Abu Dhabi, UAE – 29 August, 2014: The Samoan Prime Minister, the Honorable Tuilaepa Aiono Sailele Malielegaoi, today inaugurated the country’s first wind farm. Delivered by Masdar, Abu Dhabi’s renewable energy company, the 550 kWe project is the second completed under the United Arab Emirates’ (UAE) $50 million Pacific Partnership Fund, which is managed by Abu Dhabi Fund for Development (ADFD). The inauguration ceremony comes two days before the start of the United Nations’ Third Conference on Small Island Developing States1, in Samoa’s capital.
His Excellency Dr. Sultan Ahmed Al Jaber, UAE Minister of State and Chairman of Masdar, explains: “This UAE supported project, and others like it underway across the Pacific, unlock significant economic and social benefits across the region. By providing local sources of renewable energy and reducing reliance on imported fuels, the UAE is helping countries like Samoa realize its development ambitions, while also delivering valuable clean energy infrastructure.
“Renewable energy has the potential to be a major contributor to the energy mix in developing countries, acting as a catalyst for greater socioeconomic opportunity. Today’s inauguration reinforces the UAE’s commitment to advancing and deploying renewable energy globally.”
Located on the Samoan island of Upolu – home to nearly 75 percent of the population – the wind farm will supply 1,500 MWh of power per year, delivering US$475,000 in annual fuel cost savings. The innovative ‘cyclone proof’ project will also reduce the island’s carbon footprint by more than 1,000 tons of carbon dioxide (CO2) each year.

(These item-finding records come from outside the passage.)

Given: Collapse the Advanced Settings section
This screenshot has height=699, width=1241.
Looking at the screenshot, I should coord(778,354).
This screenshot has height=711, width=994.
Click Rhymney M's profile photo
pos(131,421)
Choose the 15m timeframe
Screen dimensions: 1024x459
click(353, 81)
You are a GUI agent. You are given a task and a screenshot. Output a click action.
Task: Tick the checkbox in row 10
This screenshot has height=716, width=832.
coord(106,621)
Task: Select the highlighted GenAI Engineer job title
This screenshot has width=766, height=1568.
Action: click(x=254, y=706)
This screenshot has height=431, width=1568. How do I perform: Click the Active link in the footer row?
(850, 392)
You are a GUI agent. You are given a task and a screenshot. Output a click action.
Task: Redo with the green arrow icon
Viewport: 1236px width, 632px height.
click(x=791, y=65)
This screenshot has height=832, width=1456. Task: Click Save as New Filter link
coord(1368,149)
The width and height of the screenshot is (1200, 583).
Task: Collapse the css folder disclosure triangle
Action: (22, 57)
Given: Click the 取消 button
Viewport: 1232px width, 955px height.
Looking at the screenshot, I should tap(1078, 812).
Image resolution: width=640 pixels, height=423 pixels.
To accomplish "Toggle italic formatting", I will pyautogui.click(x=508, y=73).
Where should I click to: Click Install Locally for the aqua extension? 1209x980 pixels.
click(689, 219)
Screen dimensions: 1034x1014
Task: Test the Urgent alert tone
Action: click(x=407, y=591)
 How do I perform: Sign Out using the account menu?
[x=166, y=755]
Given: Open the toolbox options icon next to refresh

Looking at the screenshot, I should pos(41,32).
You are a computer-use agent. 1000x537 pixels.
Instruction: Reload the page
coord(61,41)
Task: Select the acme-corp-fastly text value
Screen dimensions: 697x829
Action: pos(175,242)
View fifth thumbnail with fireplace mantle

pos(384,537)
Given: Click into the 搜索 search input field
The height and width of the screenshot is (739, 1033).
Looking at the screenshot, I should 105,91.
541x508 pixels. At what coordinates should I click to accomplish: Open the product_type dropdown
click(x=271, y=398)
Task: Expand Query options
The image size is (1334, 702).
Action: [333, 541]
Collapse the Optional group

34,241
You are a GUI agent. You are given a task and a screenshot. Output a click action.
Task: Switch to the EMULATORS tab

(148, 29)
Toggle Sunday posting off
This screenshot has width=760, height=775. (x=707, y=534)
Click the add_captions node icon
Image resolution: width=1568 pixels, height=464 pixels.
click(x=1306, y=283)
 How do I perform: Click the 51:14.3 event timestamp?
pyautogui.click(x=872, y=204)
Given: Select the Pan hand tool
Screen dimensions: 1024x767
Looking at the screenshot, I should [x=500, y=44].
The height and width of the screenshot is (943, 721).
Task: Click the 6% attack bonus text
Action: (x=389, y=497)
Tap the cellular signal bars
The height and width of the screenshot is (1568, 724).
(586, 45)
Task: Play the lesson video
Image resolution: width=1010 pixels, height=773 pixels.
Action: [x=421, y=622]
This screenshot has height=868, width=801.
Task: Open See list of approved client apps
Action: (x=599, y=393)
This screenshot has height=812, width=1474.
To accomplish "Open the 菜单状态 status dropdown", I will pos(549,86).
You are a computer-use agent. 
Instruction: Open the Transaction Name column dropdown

The Prime Minister of Samoa, the Hon Tuilaepa Aiono Sailele Malielegaoi, adds: “The new wind farm delivered by Masdar and funded by the ADFD is a significant step forward in Samoa’s transition to a more sustainable energy future. This has been possible thanks to the support of Abu Dhabi and the United Arab Emirates, and their commitment to advancing sustainable development. Access to renewable energy is vital to our long-term economic development, even beyond the substantial gains realized by cutting our dependence on imported fuel.”
His Excellency Mohammed Saif Al Suwaidi, Director-General of the Abu Dhabi Fund for Development, said: “The Abu Dhabi Fund for Development is committed to working collaboratively with governments across the developing world, on projects that deliver tangible social and economic benefits.
“This innovative, bespoke project offers energy access to thousands of people, whilst demonstrating the validity of renewable energy as an economic enabler. We believe this project will unlock a significant opportunity for the Samoan government and its people.”
The UAE Pacific Partnership Fund supports the deployment of renewable energy across Pacific island states and represents one of the largest-ever investments in clean energy across the region. The grant is managed by the Abu Dhabi Fund for Development, and coordinated by the Ministry of Foreign Affairs, Directorate of Energy and Climate Change. Masdar partners with each nation’s government and leads the design and implementation process.
First announced during Abu Dhabi Sustainability Week in January 20142, the Samoan wind farm is the second project to be completed under the fund. Masdar is also currently progressing solar PV projects in Fiji, Kiribati, Tuvalu, and Vanuatu. A 512 kWesolar PV installation in Tonga, achieving nearly 70 percent grid penetration, was the first project to be completed.
The projects address the very high cost of diesel imports in Pacific countries, as well as delivering reductions in CO2 emissions.Research from the International Renewable Energy Agency indicates that renewable energy is now the most cost competitive source of power in the Pacific3, but deployment has been constrained by access to finance and expertise. The cumulative 2.8 MWecapacity of the six identified projects, will substitute 1.5 million litres of diesel fuel otherwise imported each year. The projects together will deliver annual savings of US$1.87m and avoid 4,450 tons of CO2.
The pioneering project in Samoa includes two 55 meters high turbines that can pivot at the base, and be lowered and locked in place in less than 1 hour. This collapsible design helps to avoid damage from the region’s numerous cyclones.